==== Übungstext
Spätestens seit dem Brexit sind die Schwanengesänge auf die EU alltäglich geworden. Die Euro-Krise sei nicht lösbar, der Vormarsch der Rechtspopulisten nicht zu stoppen und die komplexen Strukturen nicht zu reformieren, tönt es von rechts und links. Es gehe derzeit eigentlich nur noch darum, wer in Brüssel als Letzter das Licht löschen werde.
Tatsächlich steckt die EU in der schlimmsten Krise ihrer Existenz, und es ist denkbar geworden, dass sie zerbricht. Bei einem Wahlsieg von Marine Le Pen beispielsweise, oder wenn die nach wie vor ungelöste Griechenlandkrise ausser Kontrolle geraten sollte. Dazu kommen ein wachsender Unmut gegen die Globalisierung und Angst vor Flüchtlingsströmen in weiten Teilen der Bevölkerung.
In der aktuellen Politik geht alles jedoch sehr schnell; und in den letzten Tagen hat sich die Lage in Europa verändert, vor allem in Frankreich. Bisher galt es als gesetzt, dass der erzkonservative François Fillon und die Nationalistin Le Pen das Rennen um die Präsidentschaft unter sich ausmachen werden. Nun ist plötzlich Emmanuel Macron der neue Kronfavorit. Fillon hat sich mit dubiosen Staatssubventionen an seine Frau selbst aus dem Rennen genommen. Le Pen gilt nach wie vor als unwählbar.
Macron ist ein neues Phänomen in der französischen Politik. Er ist weder links noch rechts, sondern Anhänger eines dritten Weges. Bisher galt dies in Paris als politischer Selbstmord, doch in der aktuellen Konstellation könnte es sich als Erfolgsrezept herausstellen. Die Sozialisten haben mit Benoît Hamon einen für bürgerliche Wähler inakzeptablen Kandidaten aufgestellt. Um Le Pen zu verhindern, müssen auch die Linken für Macron stimmen. Gleichzeitig kommt er beim bürgerlichen Publikum sehr gut an.
========
==== Rohdaten
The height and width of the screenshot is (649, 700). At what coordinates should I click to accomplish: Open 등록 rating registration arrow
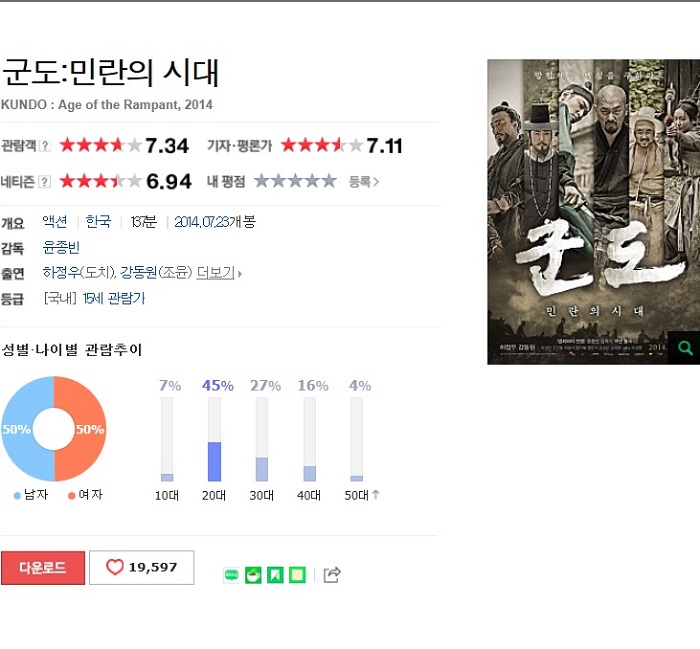tap(363, 182)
========
Zu bearbeiten:
• a. Wer gilt laut dem Text über die Krise der EU inzwischen als neuer Kronfavorit im Rennen um die französische Präsidentschaft?
• b. Überarbeite im Text über die Krise der EU den Abschnitt, der mit „Tatsächlich steckt die“ beginnt und mit „vor als unwählbar.“ endet, und gib ihn wieder, wobei „Griechenlandkrise“ durch „Schuldenkrise“ ersetzt wird.
• c. Knüpfe an das Ende des Textes über die Krise der EU an und schreibe ihn weiter.

Lösungen:
• a. Emmanuel Macron.

• b.
Tatsächlich steckt die EU in der schlimmsten Krise ihrer Existenz, und es ist denkbar geworden, dass sie zerbricht. Bei einem Wahlsieg von Marine Le Pen beispielsweise, oder wenn die nach wie vor ungelöste Schuldenkrise ausser Kontrolle geraten sollte. Dazu kommen ein wachsender Unmut gegen die Globalisierung und Angst vor Flüchtlingsströmen in weiten Teilen der Bevölkerung.
In der aktuellen Politik geht alles jedoch sehr schnell; und in den letzten Tagen hat sich die Lage in Europa verändert, vor allem in Frankreich. Bisher galt es als gesetzt, dass der erzkonservative François Fillon und die Nationalistin Le Pen das Rennen um die Präsidentschaft unter sich ausmachen werden. Nun ist plötzlich Emmanuel Macron der neue Kronfavorit. Fillon hat sich mit dubiosen Staatssubventionen an seine Frau selbst aus dem Rennen genommen. Le Pen gilt nach wie vor als unwählbar.

• c.
Der ehemalige Banker Macron ist ein erklärter Befürworter der EU, genau wie Martin Schulz in Deutschland. Diesen haben die Genossen als Spitzenkandidat für die Kanzlerwahlen auf den Schild gehoben, und seither hat die SPD erstmals seit einem gefühlten Jahrhundert die CDU in den Meinungsumfragen überholt. Dass Schulz Angela Merkel tatsächlich auch besiegen kann, ist alles andere als gewiss. Doch es ist zumindest eine Option geworden. Als ehemaliger Präsident des Europäischen Parlaments ist Schulz mit den Vorgängen in Brüssel bestens vertraut.
In Rom hat die neue Bürgermeisterin der Fünf-Sterne-Bewegung, Virginia Raggi, etwas geschafft, das als unmöglich galt: Sie hat das Chaos in der italienischen Hauptstadt nochmals verschärft. Seither sinken die Aktien der europafeindlichen Bewegung von Beppe Grillo rasch. Gleichzeitig steigt der Polit-Zombie Silvio Berlusconi einmal mehr aus seinem Grab, spaltet damit die Rechtspopulisten – und verhilft Matteo Renzi zu einem unverhofften Comeback.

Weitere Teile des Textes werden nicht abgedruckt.